6) On that note, they sure did take Al Marsh’s abusiveness in a new and more disturbing direction. It adds whole new layers to the “blood in the sink” scene.
7) Pennywise’s lair was…perfect. This is where we really get the idea that Pennywise is more than just a shapeshifting child-eating monster. He is something Greater, something our minds can’t comprehend, and that lair is his altar to himself.
8) I don’t know how I feel about the change from the book, where it was the Losers’ imagination and personal magic that allowed them to fight back, whereas in the movie it’s simply their courage. I suppose the book version is a complicated thing to bring into even a long movie.
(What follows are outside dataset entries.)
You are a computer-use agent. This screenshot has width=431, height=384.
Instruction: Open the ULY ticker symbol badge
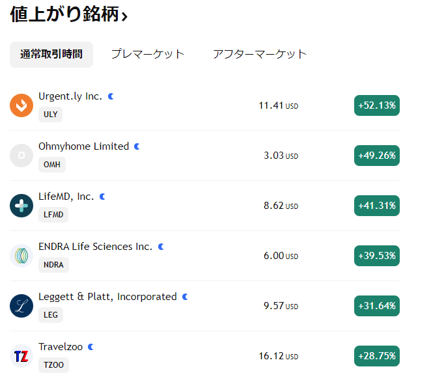coord(50,115)
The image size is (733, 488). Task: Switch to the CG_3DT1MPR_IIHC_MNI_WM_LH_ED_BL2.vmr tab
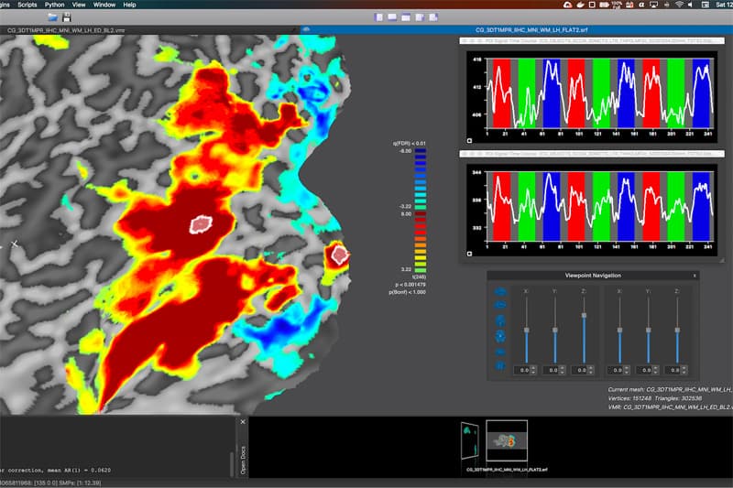(66, 30)
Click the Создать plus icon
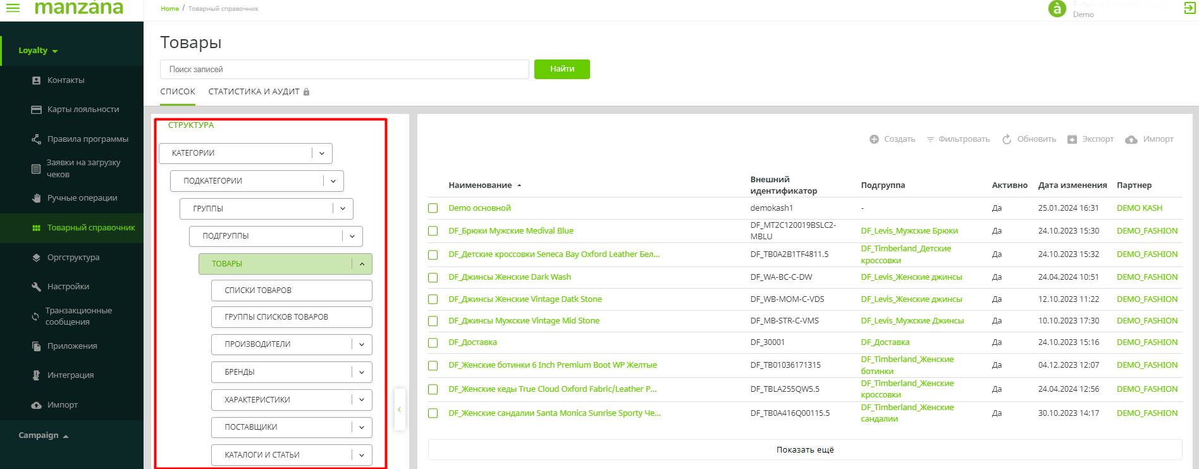 pos(874,139)
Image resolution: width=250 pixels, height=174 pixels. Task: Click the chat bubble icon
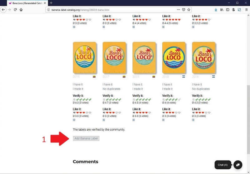[238, 165]
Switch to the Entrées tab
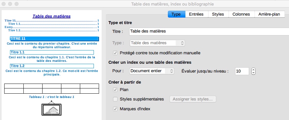Image resolution: width=289 pixels, height=120 pixels. point(196,14)
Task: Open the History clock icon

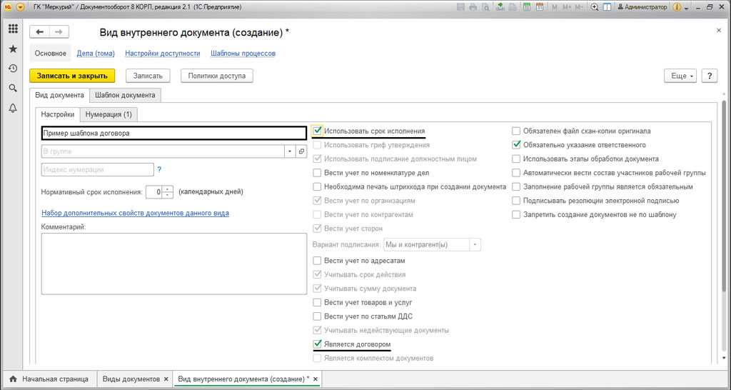Action: 13,69
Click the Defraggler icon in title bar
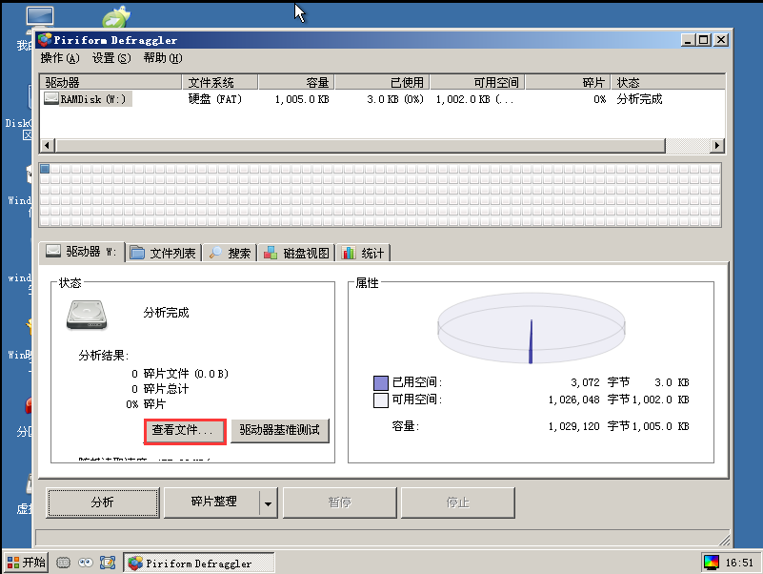The image size is (763, 574). point(45,40)
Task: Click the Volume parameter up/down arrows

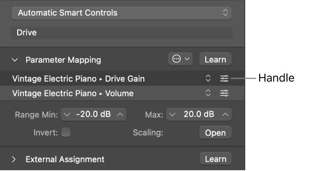Action: tap(208, 93)
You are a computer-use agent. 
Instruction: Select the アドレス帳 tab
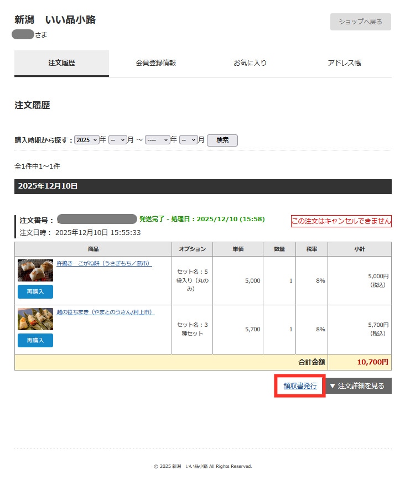pos(344,63)
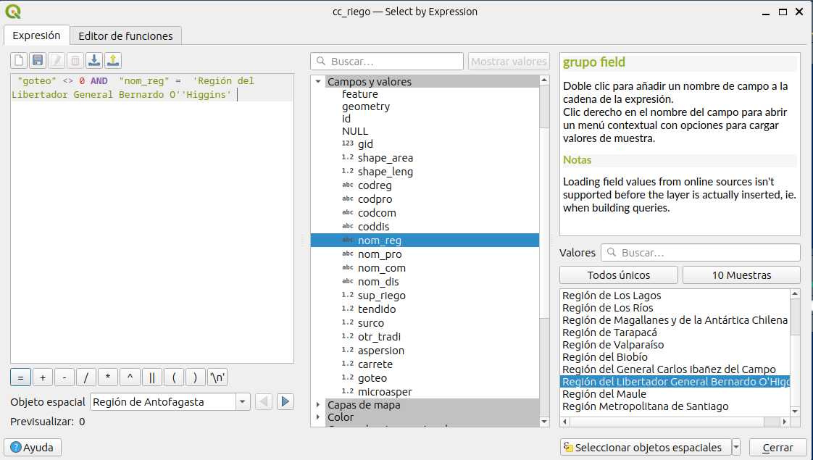Click the clear expression (new file) icon
Viewport: 813px width, 460px height.
pyautogui.click(x=19, y=60)
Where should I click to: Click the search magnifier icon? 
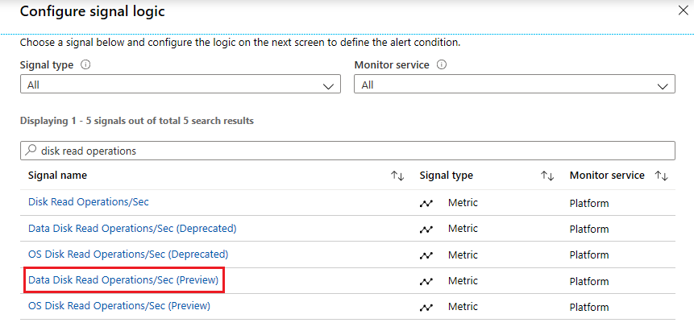point(31,151)
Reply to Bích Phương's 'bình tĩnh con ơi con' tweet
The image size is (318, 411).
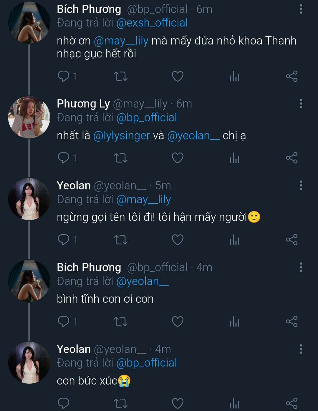pyautogui.click(x=64, y=321)
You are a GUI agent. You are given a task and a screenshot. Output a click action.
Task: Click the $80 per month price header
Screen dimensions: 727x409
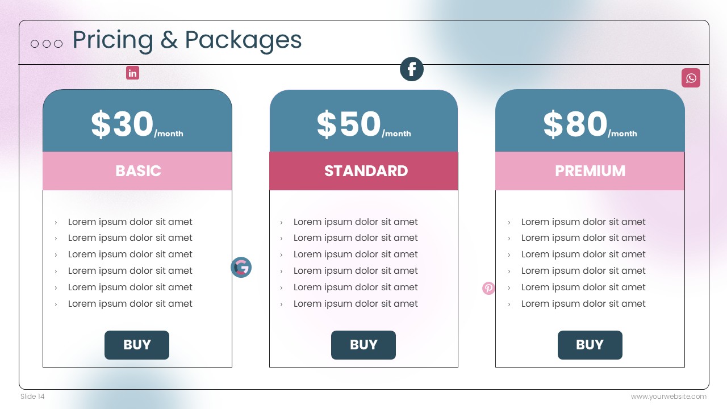(590, 121)
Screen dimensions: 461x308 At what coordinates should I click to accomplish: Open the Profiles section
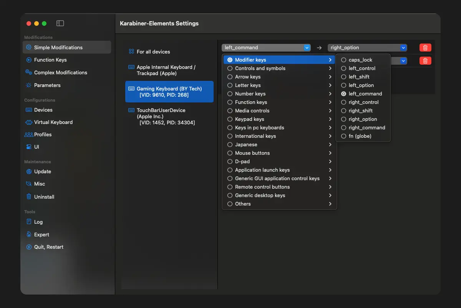[43, 134]
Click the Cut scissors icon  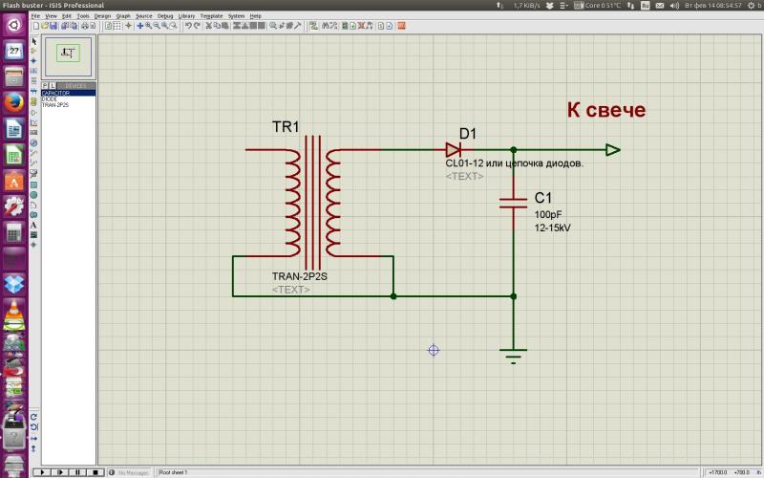tap(208, 27)

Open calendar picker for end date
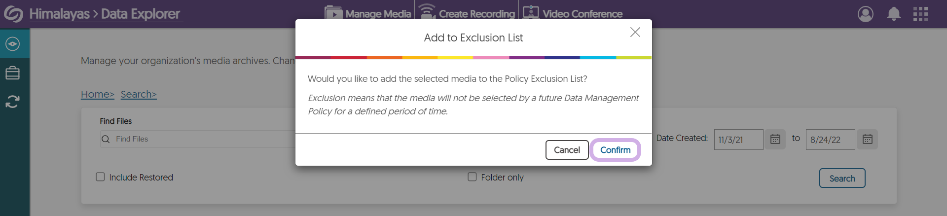click(x=868, y=140)
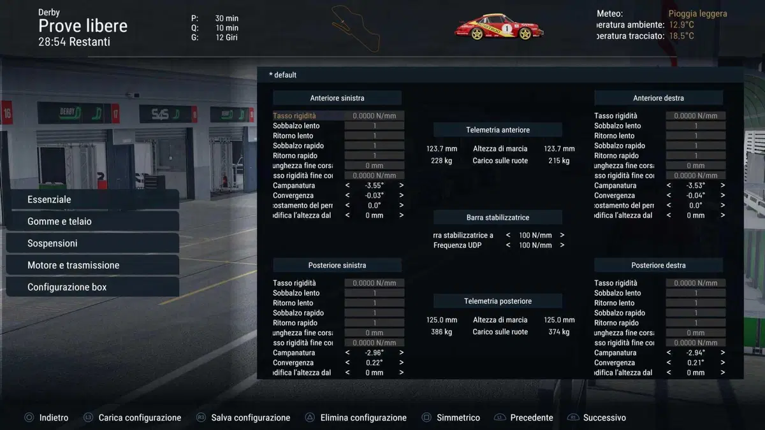
Task: Click the R3 icon for Salva configurazione
Action: (201, 418)
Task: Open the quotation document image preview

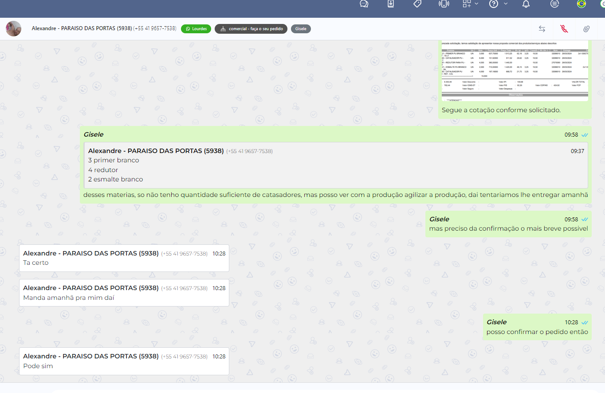Action: tap(515, 71)
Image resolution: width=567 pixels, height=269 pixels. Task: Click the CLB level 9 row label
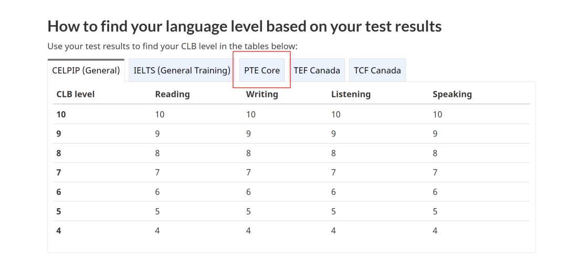coord(59,134)
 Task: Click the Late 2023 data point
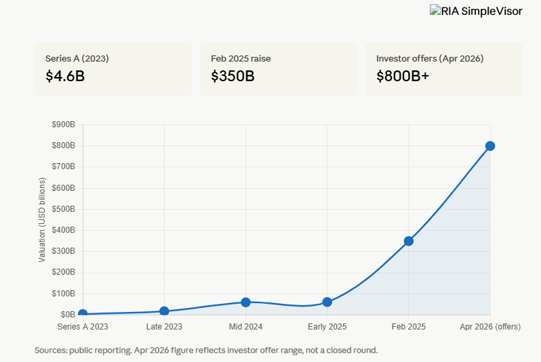point(164,311)
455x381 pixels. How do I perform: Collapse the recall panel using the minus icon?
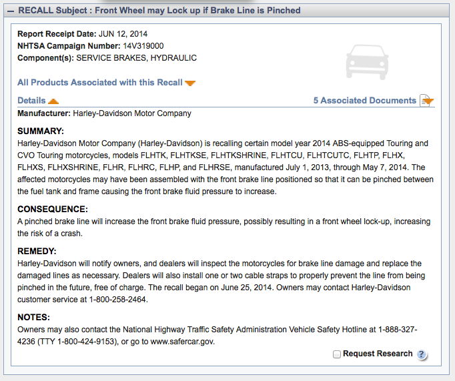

9) Finn Wolfhard does an amazing job as Richie Tozier, but no one will ever match Seth Green.
10) When I first saw the 1990 miniseries and read the book, I knew who I was rooting for to end up with Bev. Now, 27 years (one sleep-cycle for It) later, I’m not sure. Ben loves her truly, madly, deeply, enough to call her back from the Deadlights. She knows it, too. But as much affection as she has for Ben, it’s Bill she has eyes for. I don’t want Ben to be unhappy, but I don’t want there to be even the slightest hint that he “deserves” her. They’ve managed to avoid that so far, so I guess we’ll see in 2018.
PS – I seem to be one of a relative few that actually kinda liked this part:
I just find it to be a perfect combination of menace and black humor. By this point, Pennywise has been toying with the Losers all movie to “fatten up” their fear, and this is a continuation of that. But by this point, Beverly has overcome her deepest fear, and Pennywise is being forced to improvise a bit, and he’s coming across a bit like a standup comedian who’s bombing onstage and considering murdering the audience.
That said, he’s shaking the whole damn cave with his dancing. This is our hint that It is a much bigger and more powerful entity than what we see.
Besides, it’s the first time in any medium I’ve actually seen Pennywise the Dancing Clown actually, y’know, dance.
PPS – Apparently, the director is on record as saying that he suspects that It got the Pennywise persona by meeting a real, human Bob Gray/Pennywise the Dancing Clown. We see how It treats humans that it considers meaningless snacks. How does It treat a human who actually catches Its interest?